---------- MATERIAL SHOWN
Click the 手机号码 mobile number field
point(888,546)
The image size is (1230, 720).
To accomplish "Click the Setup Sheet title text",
--------------------
---------- MATERIAL SHOWN
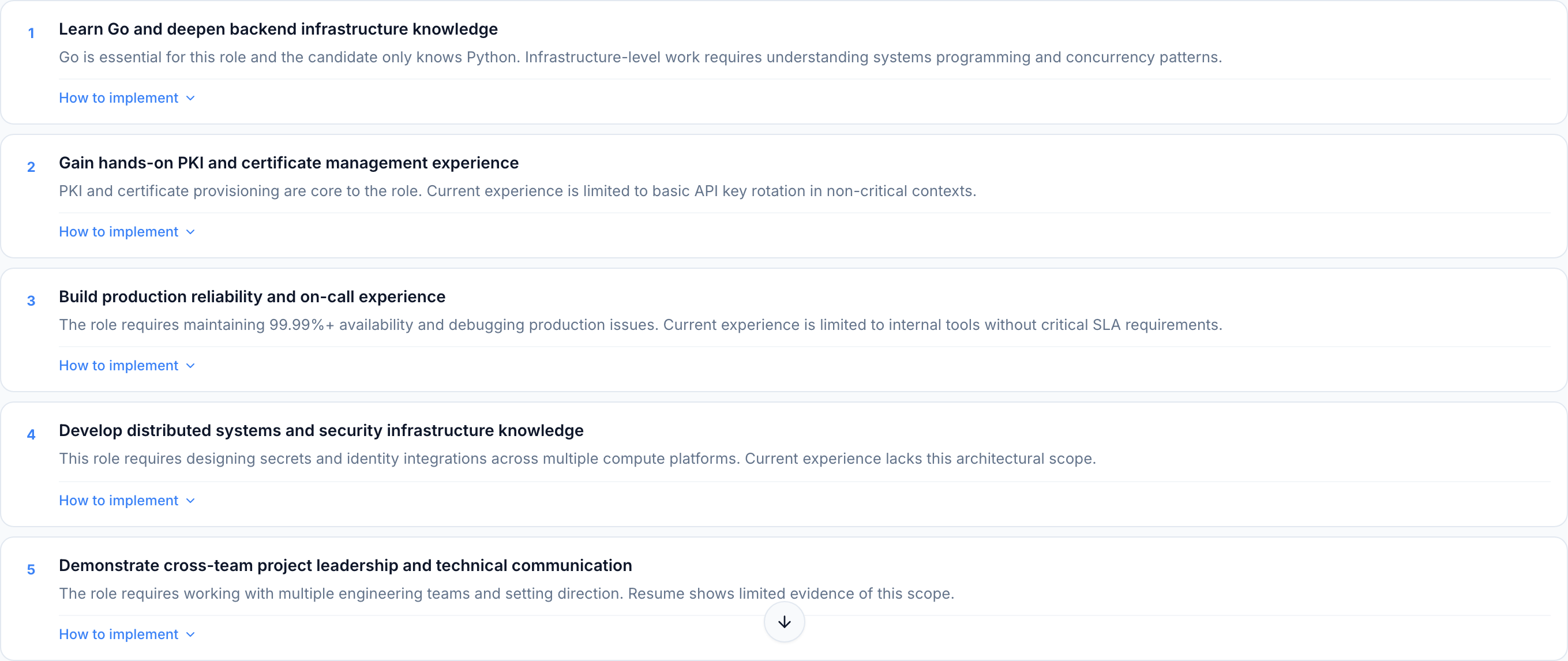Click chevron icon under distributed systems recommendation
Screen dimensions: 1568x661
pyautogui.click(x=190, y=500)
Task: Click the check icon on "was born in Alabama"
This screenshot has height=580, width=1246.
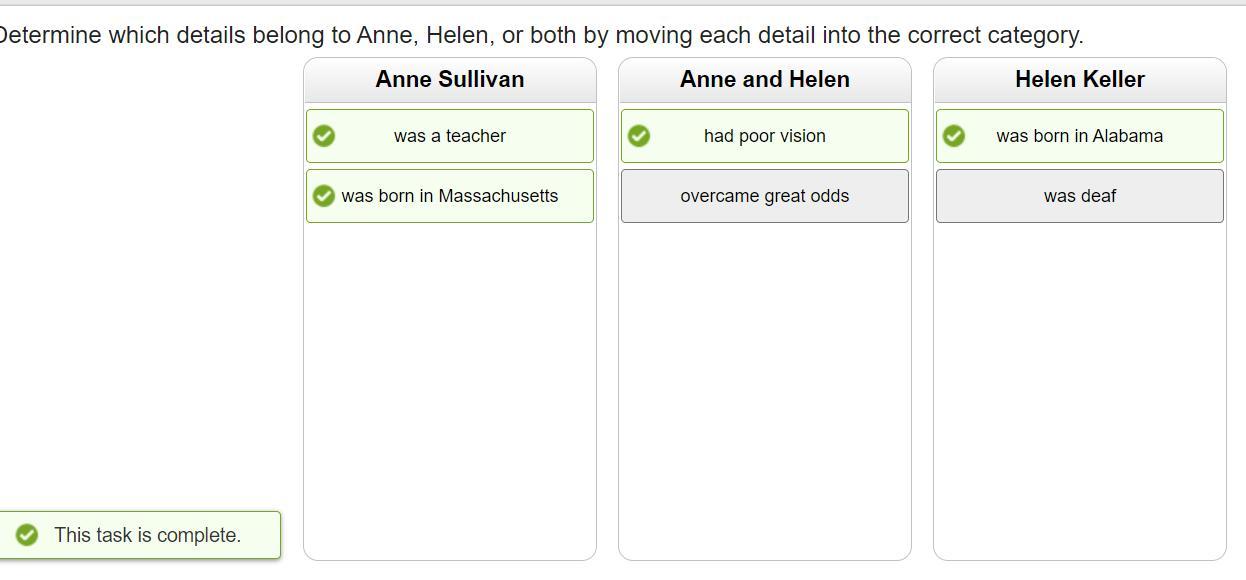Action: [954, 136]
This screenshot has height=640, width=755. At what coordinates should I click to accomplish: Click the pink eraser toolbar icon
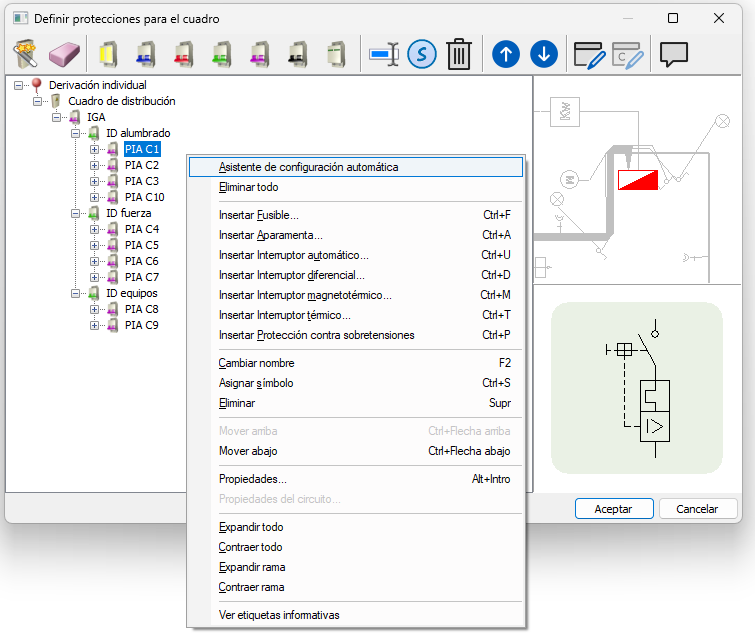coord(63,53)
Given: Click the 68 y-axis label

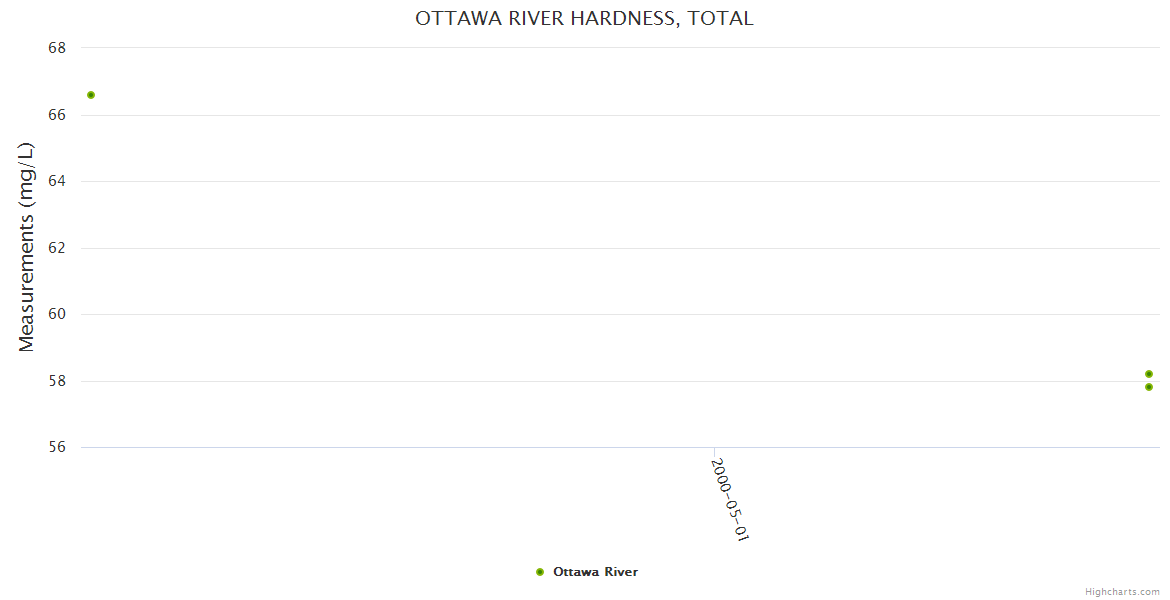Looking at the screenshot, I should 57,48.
--------------------
---------- MATERIAL SHOWN
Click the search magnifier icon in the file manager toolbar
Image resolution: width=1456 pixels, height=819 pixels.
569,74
--------------------
### WORK TASK
Given the records above, restate word for word only the lines starting at the one with "The image size is (1230, 720)." and ending at the one with "the Setup Sheet".

### REPLY TO THE EXERCISE
The image size is (1230, 720).
To accomplish "Click the Setup Sheet title text",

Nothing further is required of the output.